In this chapter, you will learn about:

What protocols are and how they work

The basics of TCP/IP

The difference between the OSI model and the TCP/IP architecture

Sitting at his desk, he was looking for his next target. A couple of quick Google searches and digging through various job sites gave him some ideas but he needed to know more. He was in need of addresses and hostnames and he knew of several places he would be able to locate that information. With just a few commands in his open terminal window he had a number of network addresses that he could start poking at. That gave him a starting point, and a few DNS queries later he had not only network addresses but some hostnames that went along with them. He was also able to get some contact information that could be useful later on.

Once he had his hostnames and addresses, he could figure out what programs may be listening on the ports that were open at those addresses. He knew that the application layer was where the money was – all of the problems lower down in the stack had long since been corrected, so the best way into a system was going to be through any program that was sitting behind one of those open ports. Once he knew what applications he needed to target, he would be golden and he could make his move. There was so much that he might be able to do with a poorly implemented web application environment, for example. He could just see his bank account growing with all of the credit cards and other information he may be able to steal.

I wouldn't be doing much of a job of talking about network forensics without going over the basics of networking protocols and where all of the important information about the Internet and all of the networks attached to it is stored. The people who are attacking networks know at least enough to make their way around the Internet and local networks so forensics investigators need to know at least as much as the adversaries do in order to determine what they are doing. Even if the adversary is a piece of malware or someone internal to the company, you'll need to understand how it got to the system and interacted with the applications there.

We're going to start by talking about what a protocol is. In the course of going deeper into analysis, we'll be talking about protocols a lot so it's important to have a foundation on which to build those later conversations. When we are talking about networking, the different protocols are sometimes best thought about in layers, and that's actually how you will see them represented. There are two conceptual ideas for thinking about the layers of network protocols. One of them is the Open Systems Interconnect (OSI) model, which describes seven layers in its stack. The other is the Transmission Control Protocol/Internet Protocol (TCP/IP) suite, which has only four layers and evolved into a model after it had finally stabilized in its implementation.

The Internet protocols associated with the Advanced Research Projects Agency (ARPA) and later the Internet Engineering Task Force (IETF) have, almost since the very beginning, been created in an open, collaborative manner. As such, they start as documents that are called requests for comments (RFCs). Understanding these documents can be very useful. If there is ever a question about what you are looking at in practice, you can refer back to the original documentation to look up details about the protocols and standards to see what it is expected to look like.
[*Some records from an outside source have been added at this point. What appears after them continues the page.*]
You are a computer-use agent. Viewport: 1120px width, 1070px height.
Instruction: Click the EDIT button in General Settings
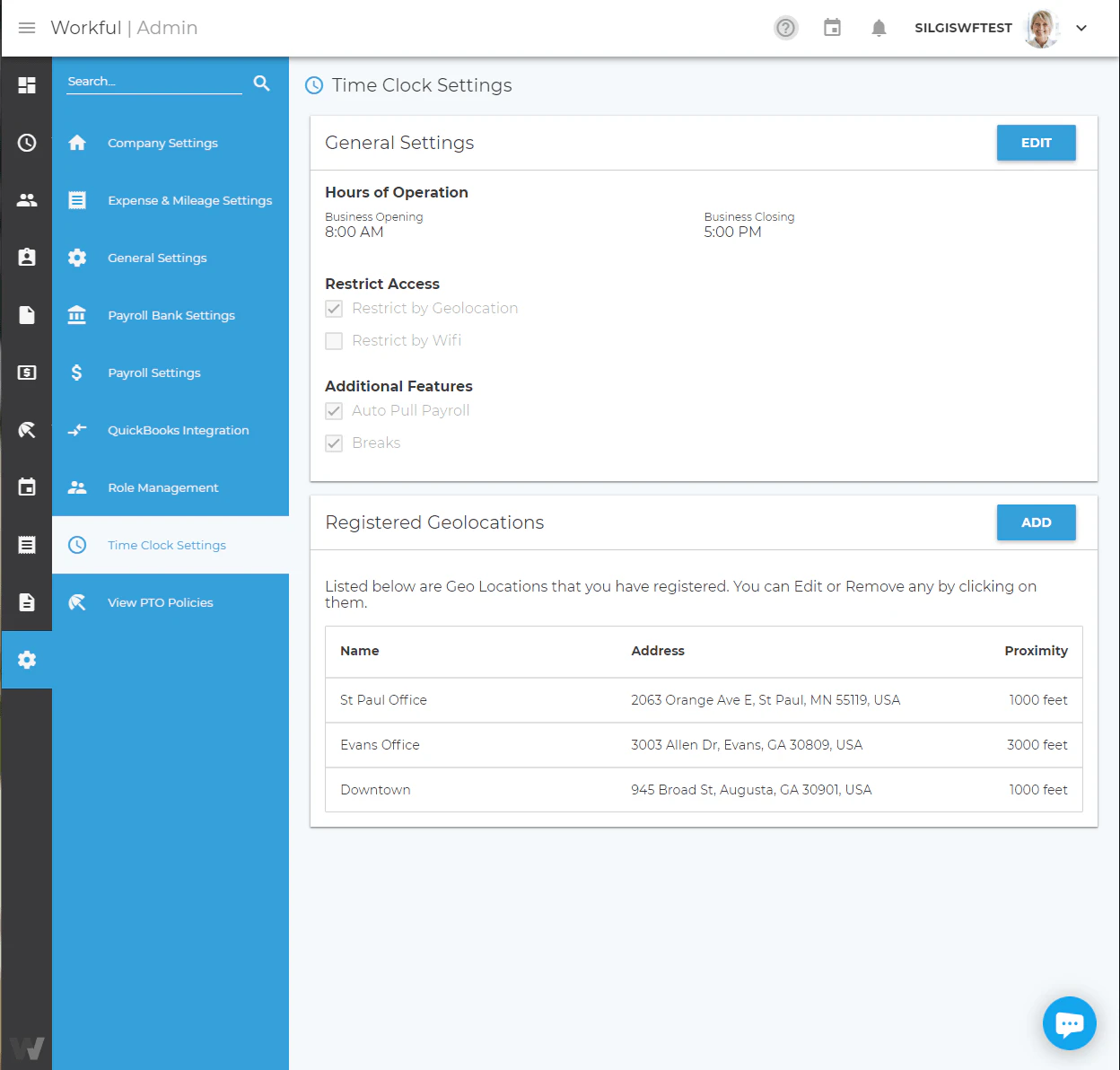(1037, 143)
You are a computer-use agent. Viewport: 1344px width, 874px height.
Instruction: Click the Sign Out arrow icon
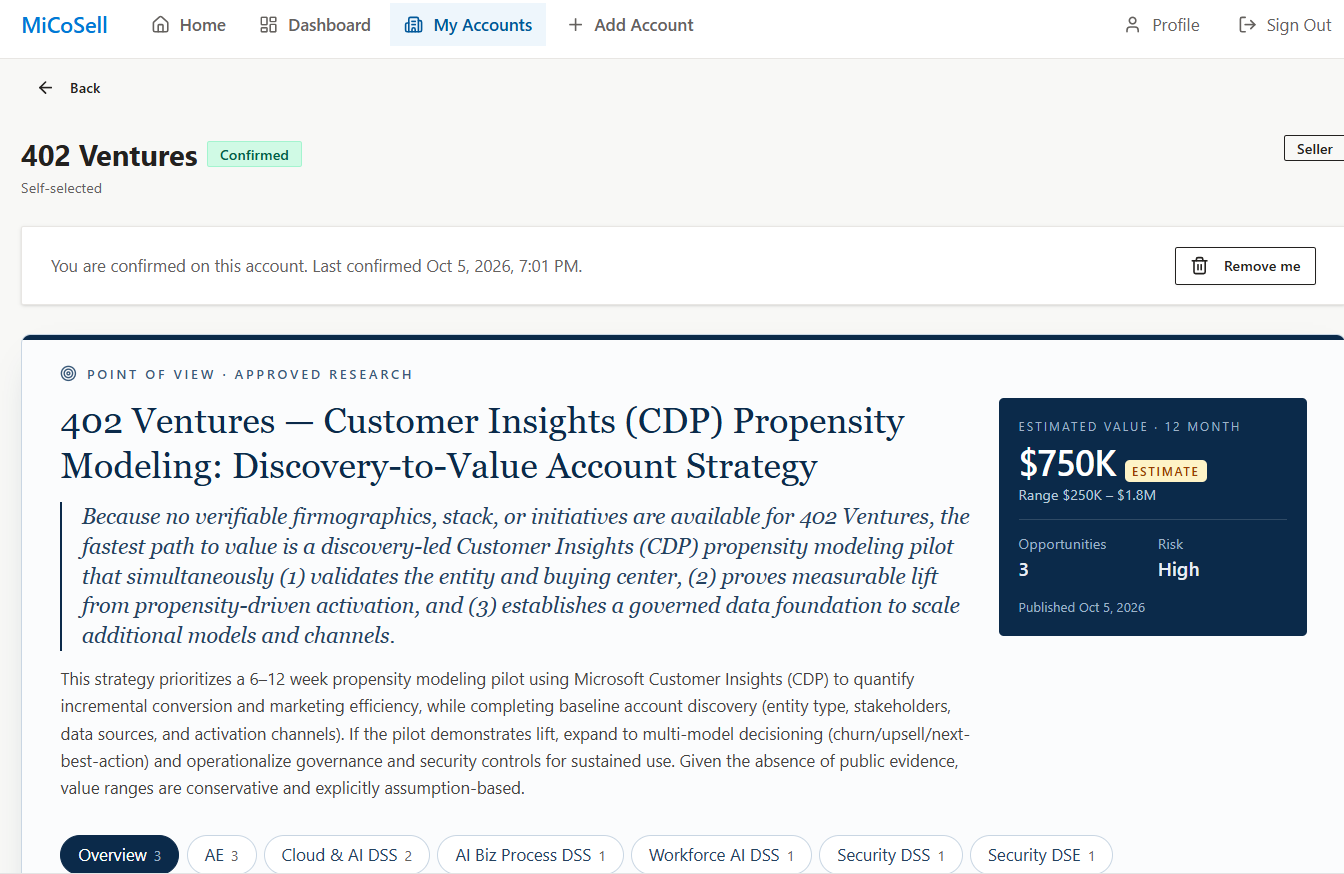(x=1247, y=25)
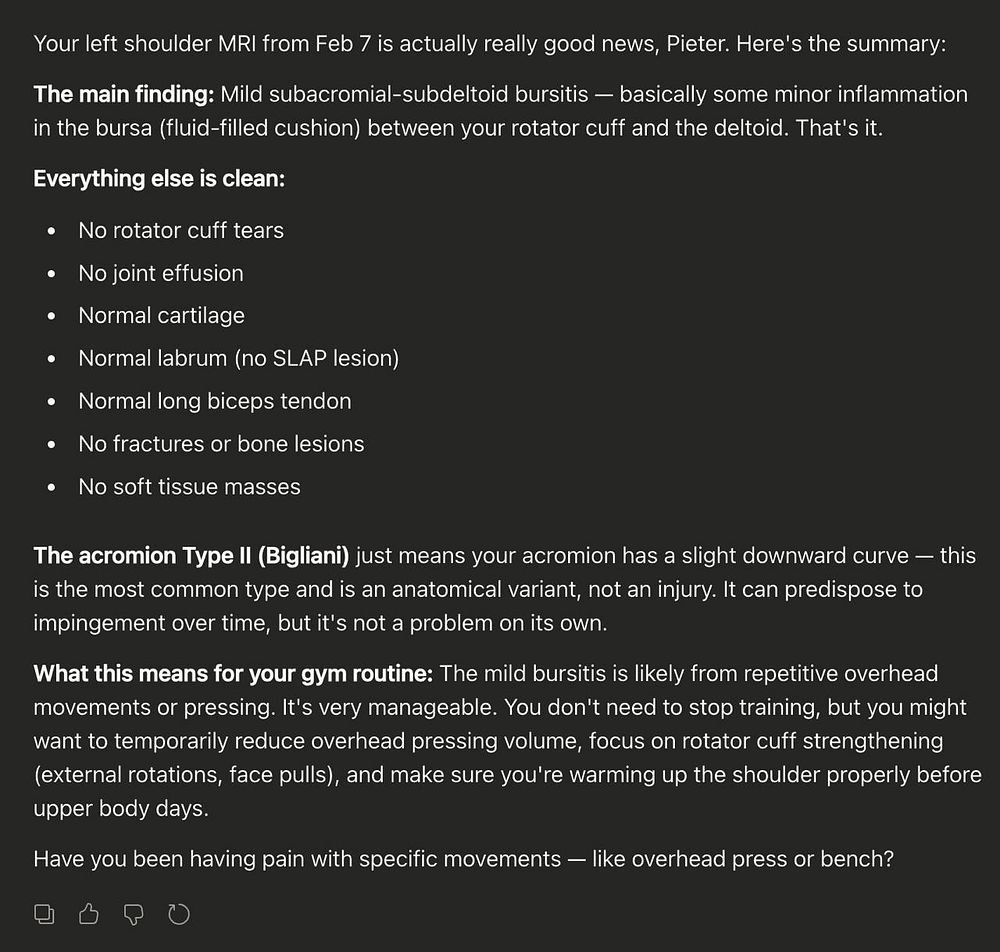Select the "No rotator cuff tears" bullet

(181, 230)
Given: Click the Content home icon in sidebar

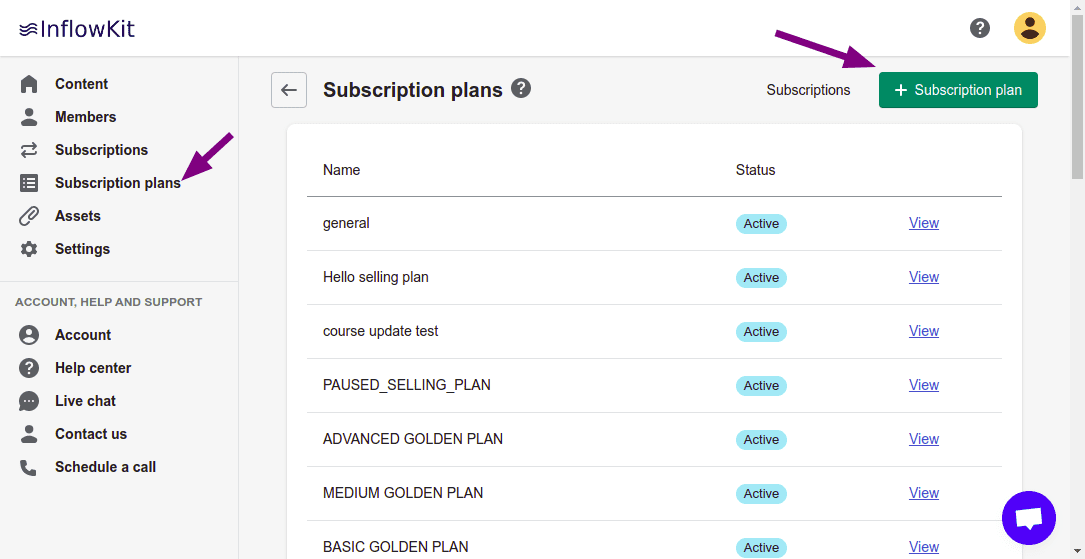Looking at the screenshot, I should pos(29,84).
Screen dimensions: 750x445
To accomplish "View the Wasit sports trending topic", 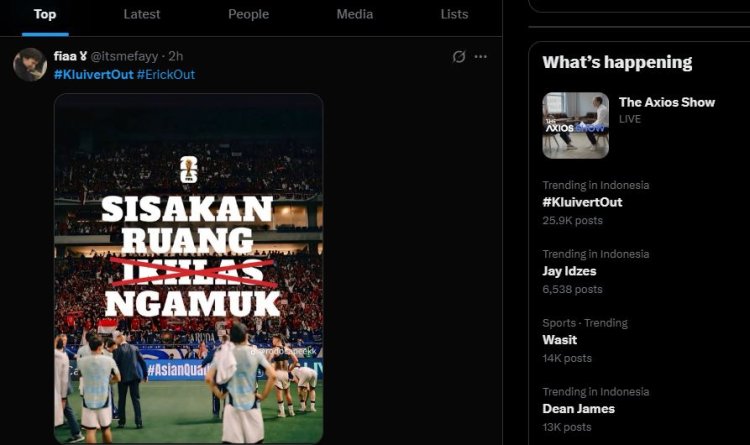I will point(559,340).
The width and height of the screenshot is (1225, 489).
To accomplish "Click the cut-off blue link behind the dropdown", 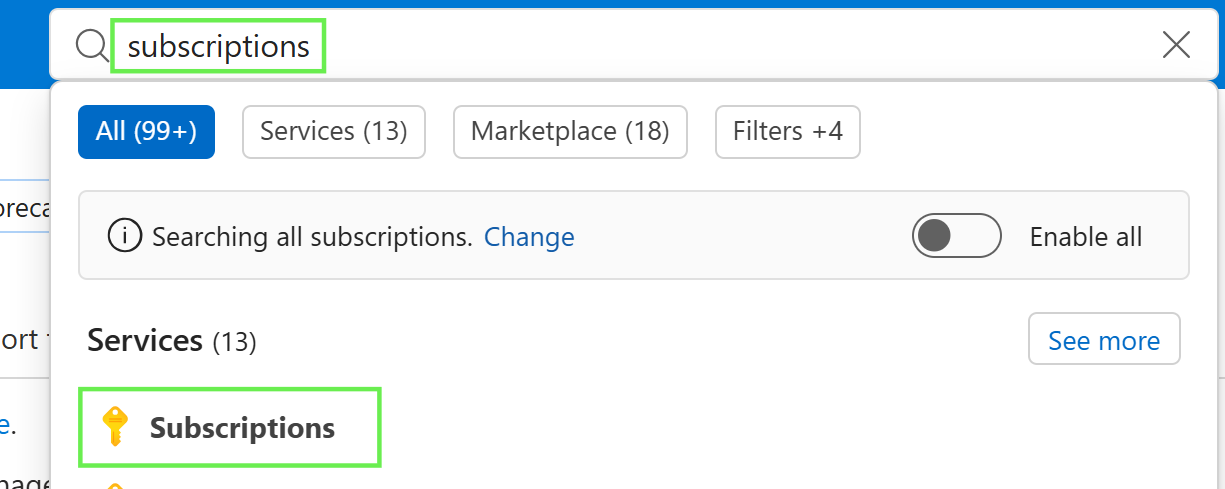I will point(5,424).
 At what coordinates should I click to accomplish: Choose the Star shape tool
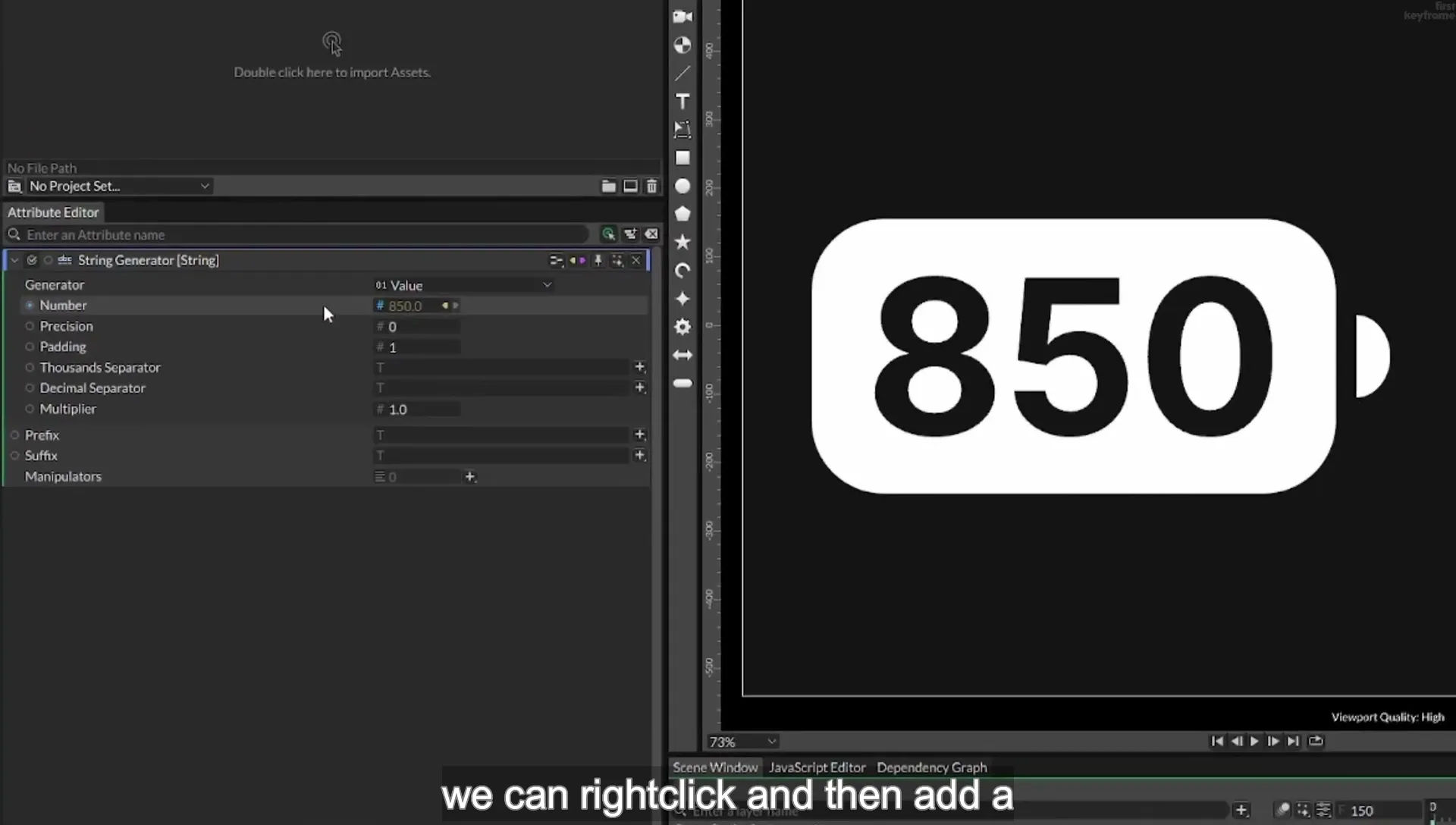point(682,242)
The Internet is collaborative because it's a global entity, and as a result a number of interested parties want a say in how it's managed. As a global network, information related to networks and domains is stored a number of places. Knowing where the information is stored and how you can look up that information will provide essential information during the course of an investigation. Once we are done here, you will have a better understanding of how all of the information is stored and where you can get at it.